Compito da svolgere: Riprendi il brano sul ricorso per violazione dell'art. 345 c.p.c. e proseguilo a partire dall'ultima frase riportata.

Brano da leggere:

<<<<

1. Con l'unico motivo di ricorso i ricorrenti deducono "violazione e falsa applicazione dell'art. 345 c.p.c.". A loro parere la motivazione con ci la Corte territoriale, dopo avere rilevato che in relazione alla notifica del ricorso e del decreto senza il rispetto del termine di cui all'art. 415 c.p.c., trovava applicazione, in forza di Cass. sez. un. n. 12 del 2001 la disciplina della nullità della citazione e, quindi, erra esclusa la rimessione del giudizio in primo grado ai sensi dell'art. 354 c.p.c., avrebbe erroneamente ritenuto, anziché consentire nell'ambito della rinnovazione del giudizio di primo grado in appello, la proposizione della domanda riconvenzionale di regolamento dei confini. Con ampie argomentazioni, sostengono i ricorrenti - senza contestare che correttamente si sia esclusa la rimessione al primo giudice ai sensi dell'art. 354 c.c., in relazione al vizio verificatosi - che, se non si vuole far discendere dalla nullità del ricorso introduttivo del giudizio di primo grado la rimessione al primo giudice, si deve però consentire all'appellante, che, rimasto contumace in primo grado, fa valere tale nullità con l'atto di appello, di svolgere nel secondo grado di giudizio tutte le attività che non poteva svolgere in primo grado, compresa la possibilità di proporre domande riconvenzionali. Questa, sempre secondo i ricorrenti, sarebbe l'unica interpretazione costituzionalmente orientata dell'art. 345 c.p.c., dovendo altrimenti lo stesso considerarsi incostituzionale, "nella parte in cui non prevede la possibilità per il convenuto rimasto contumace nel giudizio di primo grado a fronte della nullità della vocatio in ius non rilevata d'ufficio, di proporre in sede di gravame la domanda che avrebbe potuto proporre in via riconvenzionale ai sensi dell'art. 36 c.p.c., nell'ambito del giudizio di primo grado qualora detta nullità non vi fosse stata".
Quest'ultima è la questione di incostituzionalità che viene sollevata in via incidentale nel ricorso, per l'ipotesi in cui questa Corte non dovesse seguire l'interpretazione dell'art. 345 c.p.c., nello stesso prospettata.

>>>>

Estratti dei record:
<<<<

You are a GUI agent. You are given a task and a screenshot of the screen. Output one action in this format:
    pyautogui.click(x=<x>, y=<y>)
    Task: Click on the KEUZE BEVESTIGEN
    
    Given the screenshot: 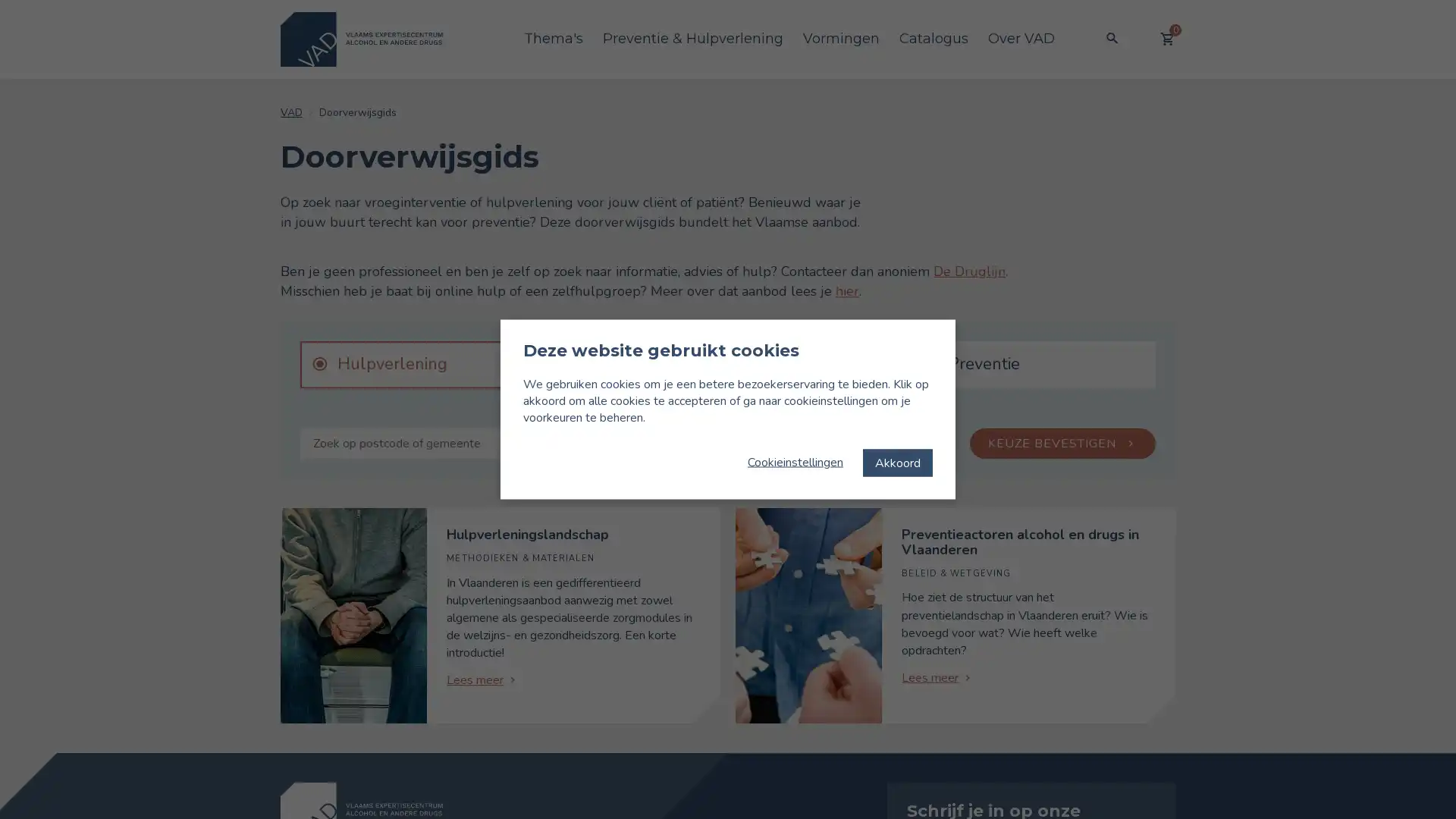 What is the action you would take?
    pyautogui.click(x=1062, y=442)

>>>>

Risposta al compito:
Dall'accoglimento del ricorso discenderebbe poi, secondo i ricorrenti, la caducazione ai sensi dell'art. 336 c.p.c., comma 1, della parte della sentenza d'appello favorevole alla M. p.

2. Il motivo, al di là del'erronea invocazione della norma dell'art. 345 c.p.c., anziché di quella dell'art. 437 c.p.c., comma 2, non può portare alla cassazione della sentenza impugnata,
ricorrendo soltanto le condizioni, sulla base dell'individuazione dell'esatto diritto applicabile in relazione alla questione da esso posta, per una correzione della motivazione della sentenza stessa, ai sensi dell'art. 384 c.p.c., u.c., essendo il suo dispositivo, là dove ha ritenuto di non poter esaminare la domanda riconvenzionale dei ricorrenti, conforme al diritto.
Queste le ragioni, la cui esposizione deve prendere le mosse dalla norma dell'art. 164 c.p.c., posto che correttamente la sentenza impugnata ha ritenuto che tale norma costituisca, come affermato da Cass. sez. un. n. 122 del 2001, il modello di riferimento per lenulità dell'atto introduttivo di rito del lavoro.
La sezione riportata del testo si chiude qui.